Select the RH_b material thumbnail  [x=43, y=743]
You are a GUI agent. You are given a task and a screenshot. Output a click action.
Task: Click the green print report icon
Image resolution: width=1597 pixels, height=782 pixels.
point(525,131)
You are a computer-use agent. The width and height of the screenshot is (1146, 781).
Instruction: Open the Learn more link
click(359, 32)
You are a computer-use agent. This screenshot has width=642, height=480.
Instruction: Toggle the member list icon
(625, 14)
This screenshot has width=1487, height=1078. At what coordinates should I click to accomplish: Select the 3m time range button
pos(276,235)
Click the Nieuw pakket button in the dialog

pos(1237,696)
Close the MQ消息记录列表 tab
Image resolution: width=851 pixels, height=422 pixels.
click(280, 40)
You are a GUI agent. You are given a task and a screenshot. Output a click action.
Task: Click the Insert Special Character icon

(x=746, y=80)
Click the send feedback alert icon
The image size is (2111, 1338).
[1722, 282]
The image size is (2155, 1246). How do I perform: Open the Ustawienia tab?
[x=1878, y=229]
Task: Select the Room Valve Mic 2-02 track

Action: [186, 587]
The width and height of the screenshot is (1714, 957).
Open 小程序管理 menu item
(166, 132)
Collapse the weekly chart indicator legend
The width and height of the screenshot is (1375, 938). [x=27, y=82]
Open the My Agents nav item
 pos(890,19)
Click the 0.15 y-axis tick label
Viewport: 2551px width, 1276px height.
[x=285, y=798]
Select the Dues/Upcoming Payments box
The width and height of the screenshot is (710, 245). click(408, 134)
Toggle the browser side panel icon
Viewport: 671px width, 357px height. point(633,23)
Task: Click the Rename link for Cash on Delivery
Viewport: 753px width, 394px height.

===

» **About this task**: Only the final stretch of the entries above is needed: print exactly the lines from the line containing "The image size is (2155, 1246)." through the last one.

» **Expected answer**:
The image size is (2155, 1246). How do I perform: Open the Ustawienia tab?
[x=1878, y=229]
Task: Select the Room Valve Mic 2-02 track

Action: [186, 587]
The width and height of the screenshot is (1714, 957).
Open 小程序管理 menu item
(166, 132)
Collapse the weekly chart indicator legend
The width and height of the screenshot is (1375, 938). [x=27, y=82]
Open the My Agents nav item
 pos(890,19)
Click the 0.15 y-axis tick label
Viewport: 2551px width, 1276px height.
[x=285, y=798]
Select the Dues/Upcoming Payments box
The width and height of the screenshot is (710, 245). click(408, 134)
Toggle the browser side panel icon
Viewport: 671px width, 357px height. point(633,23)
Task: Click the Rename link for Cash on Delivery
Viewport: 753px width, 394px height.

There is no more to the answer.